What happened

Shares of Criteo (NASDAQ:CRTO) rallied 10.2% in July, according to data from S&P Global Market Intelligence, as investors anticipated the ad-retargeting company's second-quarter 2019 report at the end of the month.

For perspective, the move only partially recouped Criteo's more than 20% drop through the first six months of the year. But when the company's Q2 release officially hit the wires the morning of July 31, shares briefly rallied as much as 10% that day before giving back the bulk of those post-earnings gains by the close -- a likely consequence of traders taking profits following Criteo's steady climb leading up to the report.
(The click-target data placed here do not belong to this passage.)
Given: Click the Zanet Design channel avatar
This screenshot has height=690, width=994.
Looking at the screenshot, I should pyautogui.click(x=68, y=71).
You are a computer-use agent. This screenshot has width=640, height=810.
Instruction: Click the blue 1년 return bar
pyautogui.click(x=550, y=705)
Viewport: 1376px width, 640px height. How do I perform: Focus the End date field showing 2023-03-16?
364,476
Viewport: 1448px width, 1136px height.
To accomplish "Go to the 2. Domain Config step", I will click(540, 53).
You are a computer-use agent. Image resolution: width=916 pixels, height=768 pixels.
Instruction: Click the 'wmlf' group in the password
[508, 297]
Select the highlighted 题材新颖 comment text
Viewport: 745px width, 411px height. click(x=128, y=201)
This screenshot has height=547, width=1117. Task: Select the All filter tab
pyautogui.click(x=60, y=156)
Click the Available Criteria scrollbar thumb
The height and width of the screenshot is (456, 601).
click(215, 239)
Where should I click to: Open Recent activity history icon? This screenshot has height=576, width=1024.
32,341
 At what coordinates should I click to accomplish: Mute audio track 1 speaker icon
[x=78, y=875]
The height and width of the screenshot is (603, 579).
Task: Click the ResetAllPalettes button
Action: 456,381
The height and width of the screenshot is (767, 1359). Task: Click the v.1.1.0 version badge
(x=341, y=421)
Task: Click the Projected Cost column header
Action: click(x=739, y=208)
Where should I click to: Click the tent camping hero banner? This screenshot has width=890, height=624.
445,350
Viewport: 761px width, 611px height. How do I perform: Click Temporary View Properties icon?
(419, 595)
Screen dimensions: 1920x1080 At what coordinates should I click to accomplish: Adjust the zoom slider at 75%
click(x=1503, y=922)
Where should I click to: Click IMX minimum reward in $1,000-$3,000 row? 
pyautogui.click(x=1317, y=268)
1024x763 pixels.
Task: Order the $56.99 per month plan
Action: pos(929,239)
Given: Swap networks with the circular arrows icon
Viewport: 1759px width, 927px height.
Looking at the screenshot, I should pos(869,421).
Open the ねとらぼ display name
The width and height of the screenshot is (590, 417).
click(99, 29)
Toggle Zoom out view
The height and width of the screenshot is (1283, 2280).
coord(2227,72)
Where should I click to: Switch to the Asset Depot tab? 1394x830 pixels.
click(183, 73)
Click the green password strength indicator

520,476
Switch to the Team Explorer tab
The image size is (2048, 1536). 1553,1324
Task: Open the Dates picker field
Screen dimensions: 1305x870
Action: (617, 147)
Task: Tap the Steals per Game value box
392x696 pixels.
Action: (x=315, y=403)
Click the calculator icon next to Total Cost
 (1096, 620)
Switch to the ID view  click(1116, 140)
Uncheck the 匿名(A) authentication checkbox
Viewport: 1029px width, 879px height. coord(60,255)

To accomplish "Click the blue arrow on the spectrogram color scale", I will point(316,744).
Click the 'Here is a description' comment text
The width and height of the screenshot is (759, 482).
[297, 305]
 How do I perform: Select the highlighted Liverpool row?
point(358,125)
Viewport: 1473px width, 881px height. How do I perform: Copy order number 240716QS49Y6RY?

Orange colored 3-D image of Criteo's text logo.

IMAGE SOURCE: CRITEO.

So what

Still, Criteo stock rallied with good reason. Quarterly revenue excluding traffic acquisition costs (ex-TAC) grew a modest 0.3% at constant currency, to $223.9 million, which was near the high end of guidance for between $221 million and $224 million. Trending toward the bottom line, adjusted earnings before interest, taxes, depreciation, and amortization (EBITDA) declined 18%, to $56 million, but still arrived well above guidance for between $50 million and $53 million.

Criteo CEO JB Rudelle reiterated that the company continues to operate in a "challenging landscape" as it works to implement its transition to a multiproduct platform. But he also stressed he "feels good" about both the company's strategic direction and its ability to drive sustained, profitable growth over the long term.

To that end, Criteo added 360 net new clients during the quarter, bringing its total to 19,733, while maintaining a client-retention rate of close to 90%. If that wasn't enough, Criteo's board of directors approved a new $80 million repurchase program, valid through the middle of next year -- a move they say demonstrates "confidence in its business and its ability to generate free cash flow."

Now what

Given its solid start to 2019, Criteo reaffirmed its full-year guidance for revenue ex-TAC to be flat to up 2% at constant currency while maintaining adjusted EBITDA margin of roughly 30%.

To be clear, Criteo still has plenty of work to do before it silences the fears of bearish investors. There's no doubt, however, that last month's report was a step in the right direction, and Criteo stock jumped accordingly.